The result is not merely confusion, but strategic distortion. Decisions—both civilian and military—are increasingly made in an environment where the reliability of information is uncertain. Even more troubling, AI systems themselves are not immune. Instances have already emerged of AI tools misclassifying genuine wartime imagery as fabricated, revealing that the arbiters of truth may themselves be unreliable.
War, in this sense, is no longer fought only with weapons, but with competing realities.
The Limits of the Machine
Despite rapid advances, artificial intelligence remains fundamentally constrained. Large language models can synthesize information, generate plausible scenarios, and assist with planning. But they remain prone to hallucination, bias, and overconfidence—limitations that are magnified under the chaotic conditions of war.
This explains why even the most advanced militaries insist on keeping humans in the decision loop. The dispute between Anthropic and the U.S. Department of Defense highlights the tension: while AI systems such as Claude are already used in intelligence analysis and operational planning, their developers resist applications that could grant them autonomous lethal authority.
The emerging consensus is pragmatic. AI can assist in war, but it cannot be entrusted with judgment—at least not yet.
The Strategic Risk of Dependence
Perhaps the most important lesson lies not in what AI can do, but in who controls it. Ukraine’s reliance on external platforms such as Starlink has proven both an asset and a vulnerability. Reports that access to such systems could be politically constrained underscore a broader reality: digital dependencies can become geopolitical leverage.

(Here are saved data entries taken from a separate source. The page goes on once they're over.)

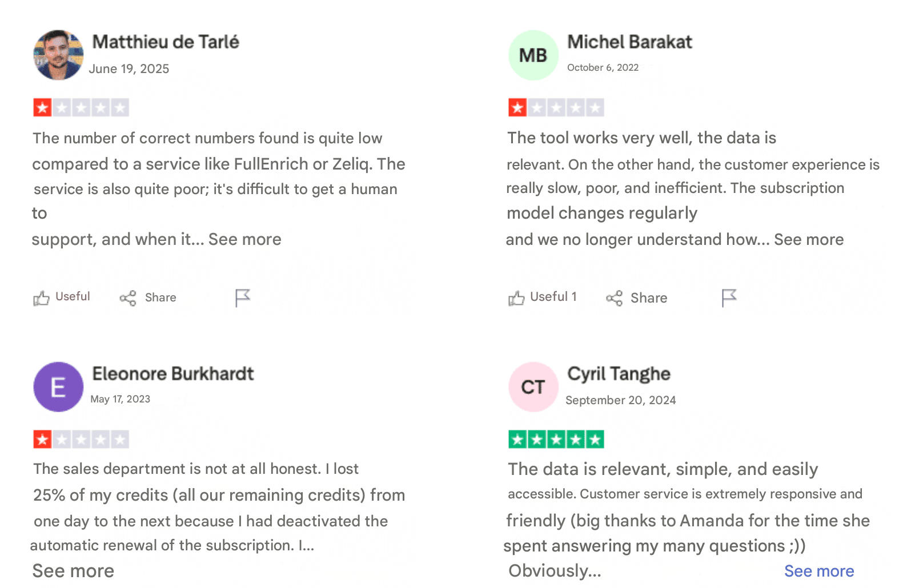Click the June 19, 2025 review date
The height and width of the screenshot is (588, 899).
click(x=129, y=69)
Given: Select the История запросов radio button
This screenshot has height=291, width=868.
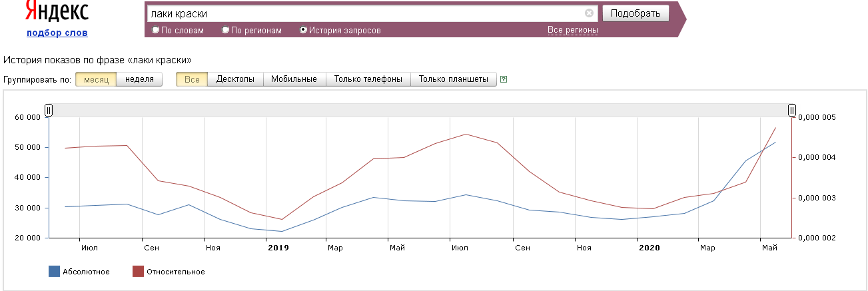Looking at the screenshot, I should click(x=304, y=30).
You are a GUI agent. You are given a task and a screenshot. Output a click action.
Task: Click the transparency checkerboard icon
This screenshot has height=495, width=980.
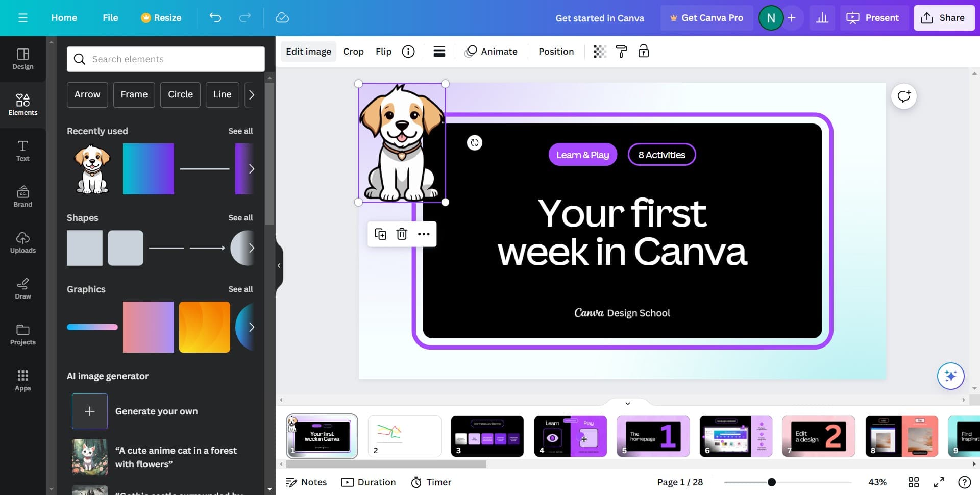tap(600, 52)
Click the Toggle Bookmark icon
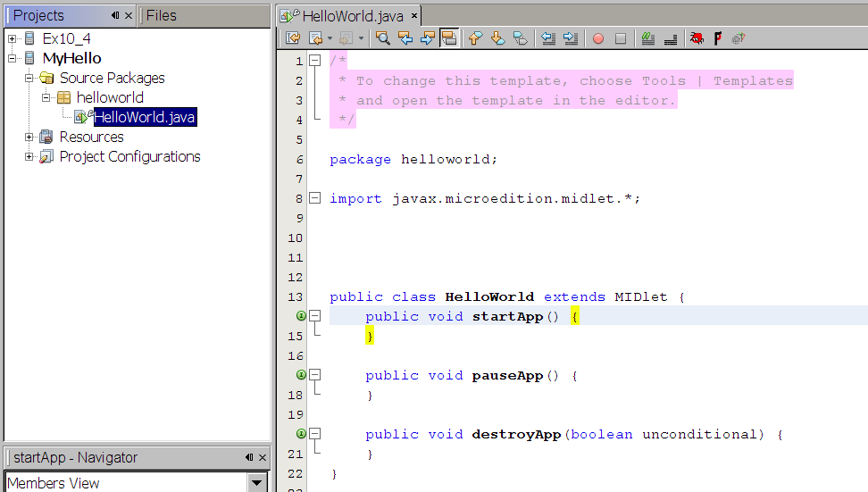Screen dimensions: 868x492 (520, 38)
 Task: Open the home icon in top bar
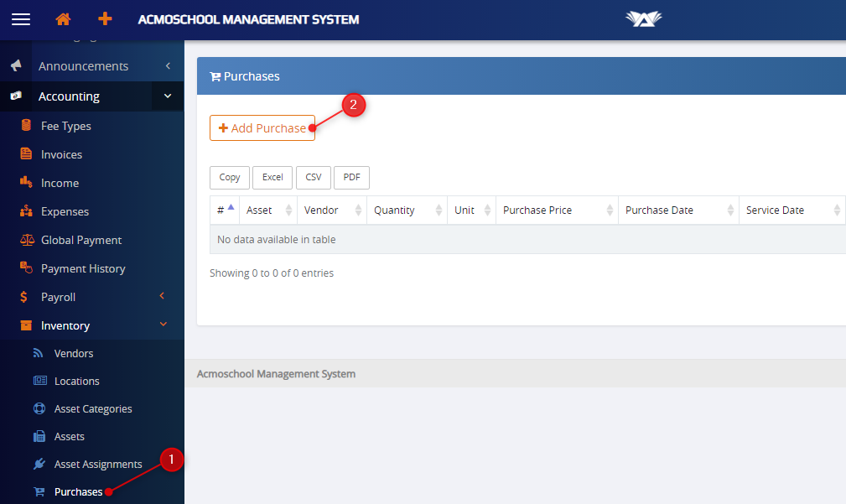pos(63,19)
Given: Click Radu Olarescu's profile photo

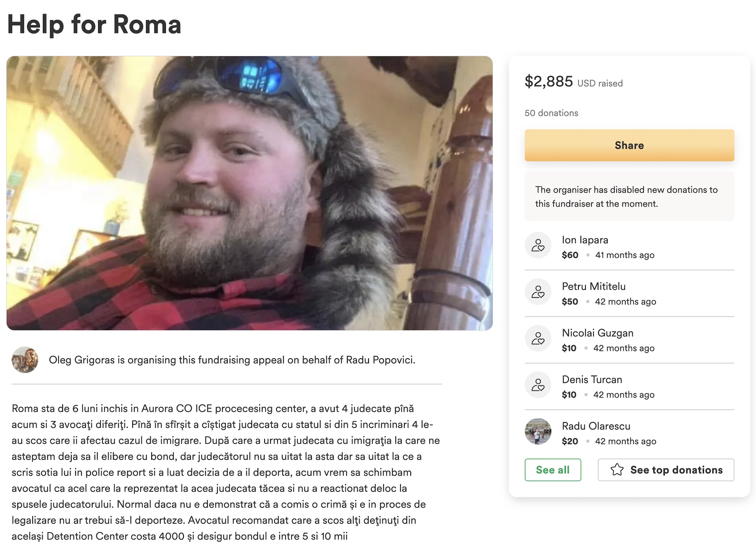Looking at the screenshot, I should point(538,431).
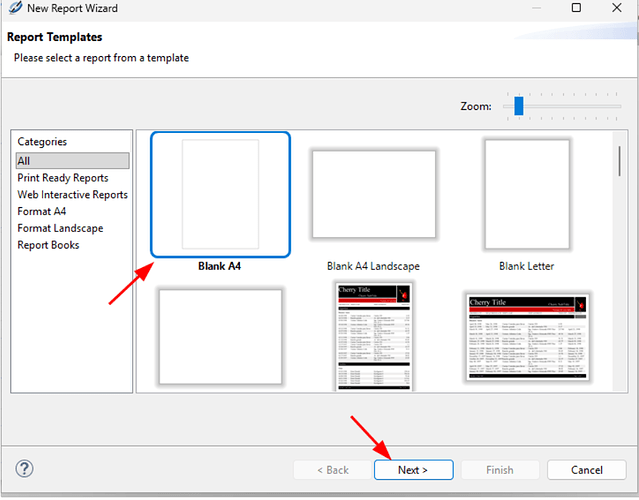
Task: Click the Finish button
Action: click(500, 470)
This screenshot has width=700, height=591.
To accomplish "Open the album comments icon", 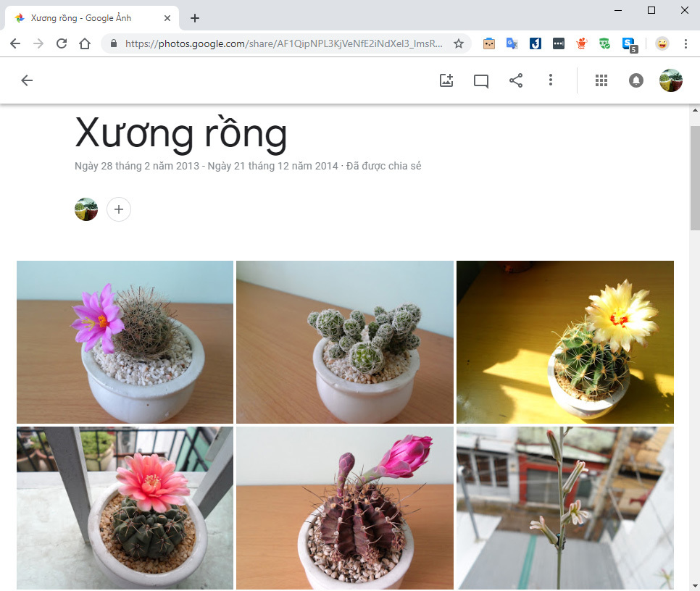I will pyautogui.click(x=481, y=80).
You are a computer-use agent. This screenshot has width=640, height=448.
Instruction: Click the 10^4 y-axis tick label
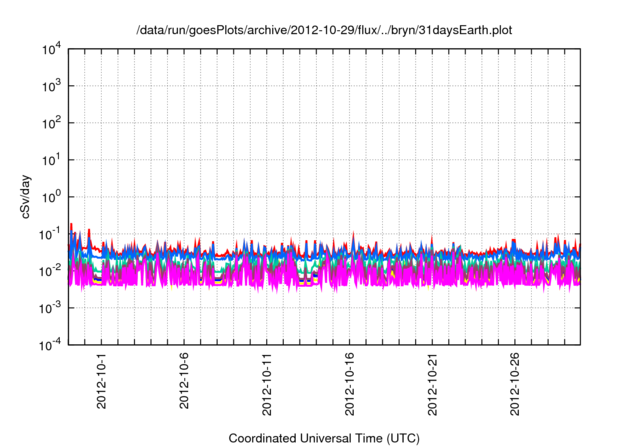click(x=51, y=49)
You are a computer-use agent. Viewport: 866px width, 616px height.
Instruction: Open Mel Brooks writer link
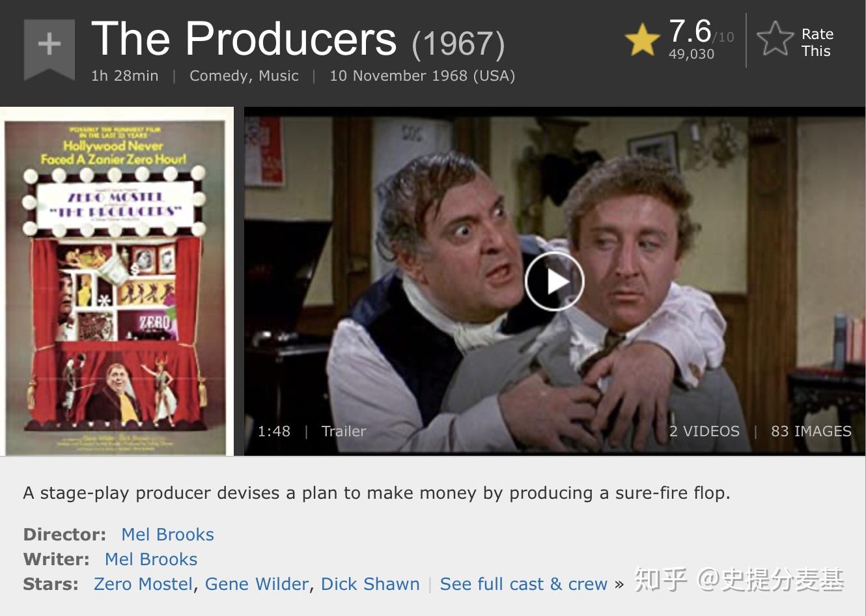[x=151, y=559]
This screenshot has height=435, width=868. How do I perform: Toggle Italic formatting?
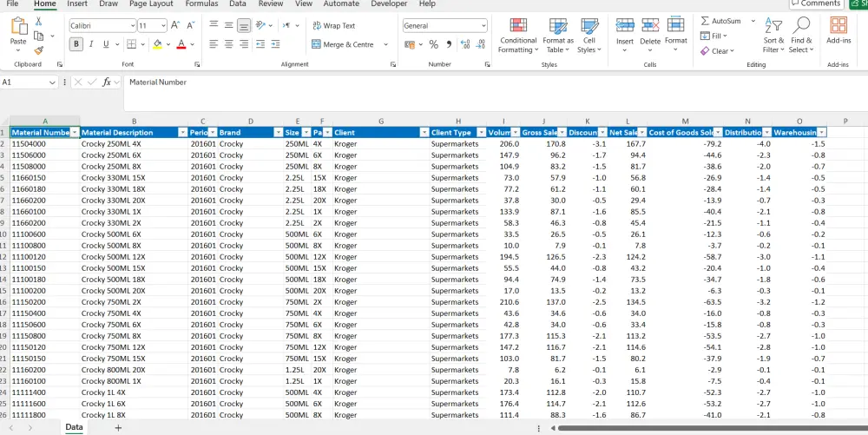click(x=91, y=44)
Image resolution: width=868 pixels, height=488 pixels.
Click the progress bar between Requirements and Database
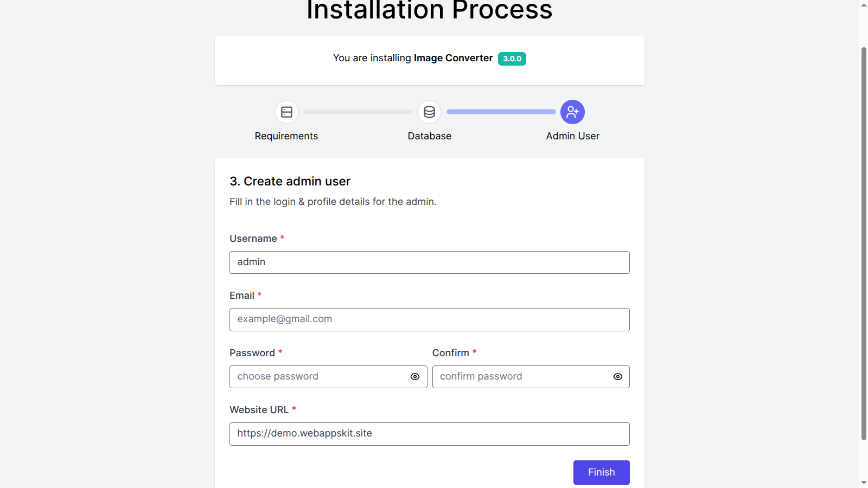coord(358,112)
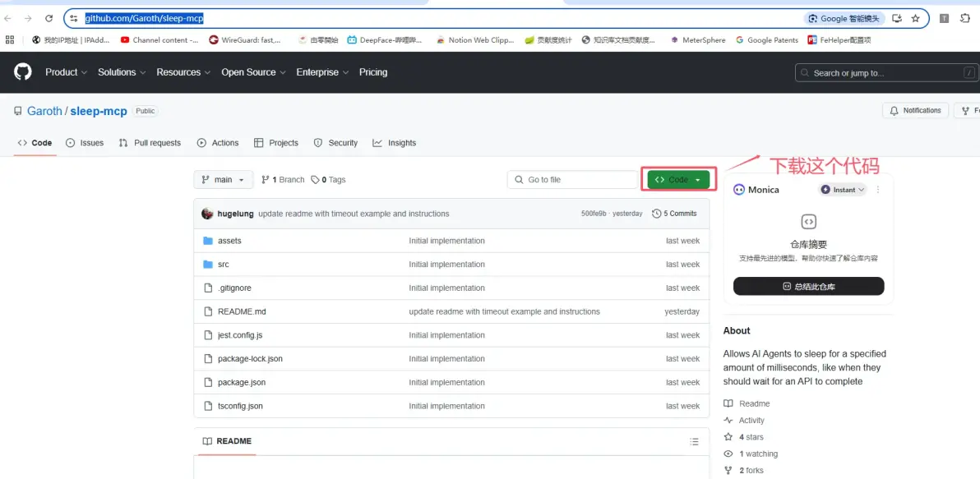The height and width of the screenshot is (479, 980).
Task: Click the GitHub Octocat logo
Action: coord(23,72)
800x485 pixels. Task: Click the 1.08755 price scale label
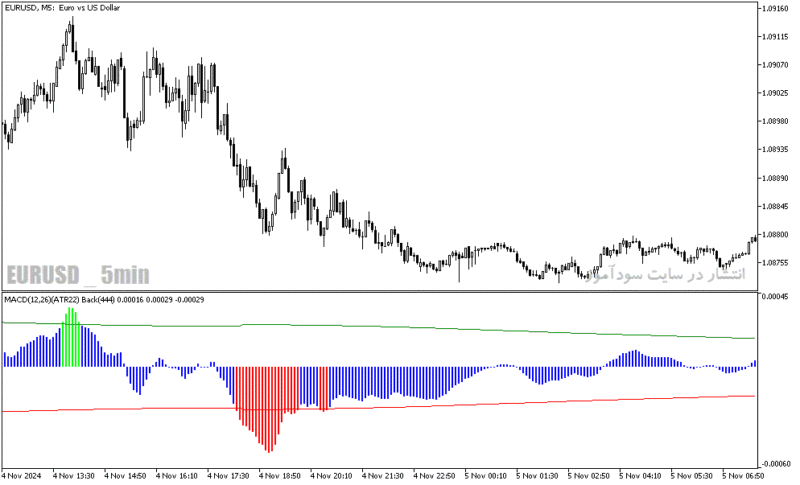point(774,263)
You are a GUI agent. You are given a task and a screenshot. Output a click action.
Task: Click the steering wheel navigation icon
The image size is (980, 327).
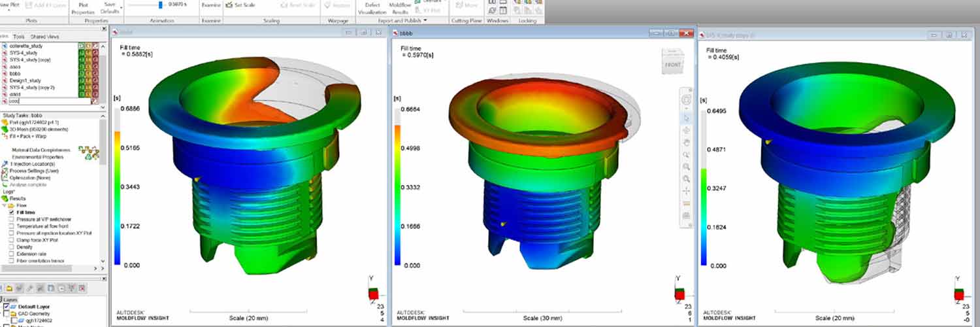[686, 99]
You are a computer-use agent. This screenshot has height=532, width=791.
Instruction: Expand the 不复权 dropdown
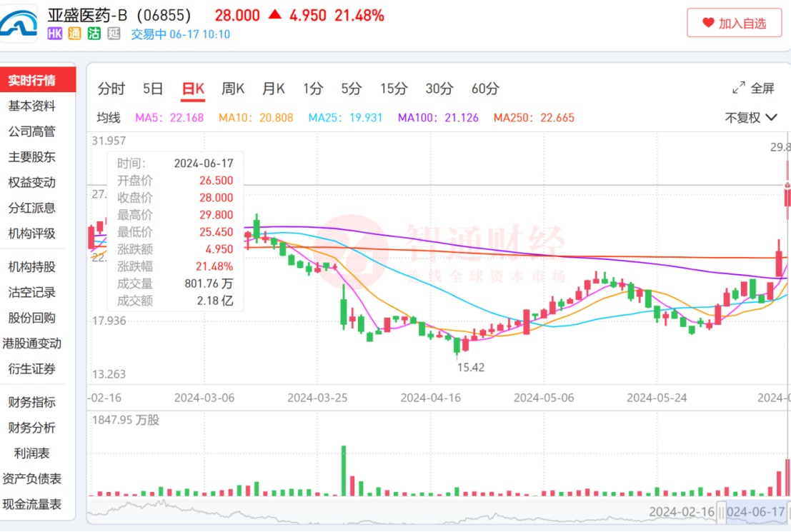coord(751,118)
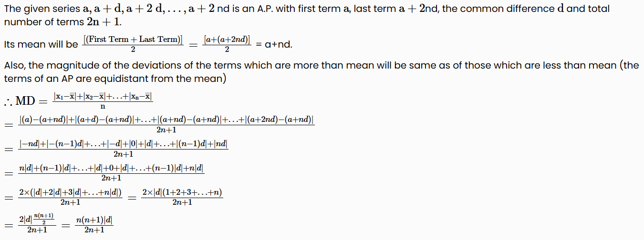Viewport: 644px width, 240px height.
Task: Click the fraction with nested n(n+1)/2
Action: click(36, 224)
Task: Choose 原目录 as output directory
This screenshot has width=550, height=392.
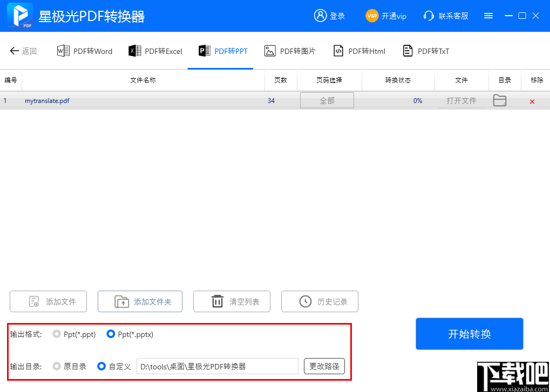Action: coord(56,366)
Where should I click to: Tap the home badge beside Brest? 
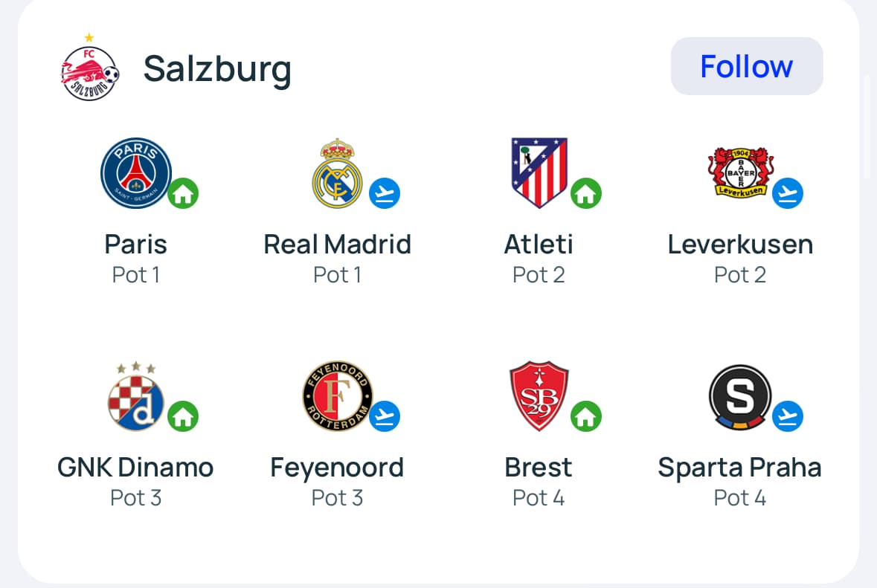tap(586, 417)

The same principle applies to AI models, cloud infrastructure, and cyber capabilities. In an era where warfare is mediated through software and networks, sovereignty is no longer defined solely by borders, but by control over critical digital systems.
What Africa Should Do
For African countries, the implications are both urgent and practical.
First, the priority is not to pursue advanced autonomous weapons, but to build foundational digital capacity: secure communications, geospatial intelligence, cyber resilience, and data infrastructure.
Second, governments must treat the information environment as a national-security domain. The ability to detect, counter, and manage AI-driven misinformation will be as important as conventional defense capabilities.
Third, procurement strategies must account for technological dependence. Relying entirely on foreign platforms—whether for connectivity, cloud computing, or AI—creates vulnerabilities that may only become apparent in moments of crisis.
Finally, Africa must develop its own doctrine for the use of AI in security contexts. This includes not only technical standards, but also legal frameworks, ethical boundaries, and accountability mechanisms.
A New Kind of Power
The wars of the 21st century are not only contests of arms, but contests of systems. Firepower still matters. But increasingly, so does the ability to process information, maintain connectivity, and control digital platforms.
In this new landscape, power belongs not simply to those who fight, but to those who compute.
For Africa, the choice is not whether to engage with this transformation. It is whether to do so deliberately—or to inherit a system designed elsewhere, with limited room to shape its outcomes.



Thanks, Ramadhani. The future is already here. Our policymakers need to pay attention.
The reframing of sovereignty around digital infrastructure rather than borders is the most important insight here
and Africa is largely building on rented foundations without fully reckoning with that.
The Starlink lesson applies equally to cloud platforms and AI systems across the continent. What I'd add is that the doctrine conversation can't stay at the government level; tech builders are making architectural decisions today that will quietly shape these dependencies for years.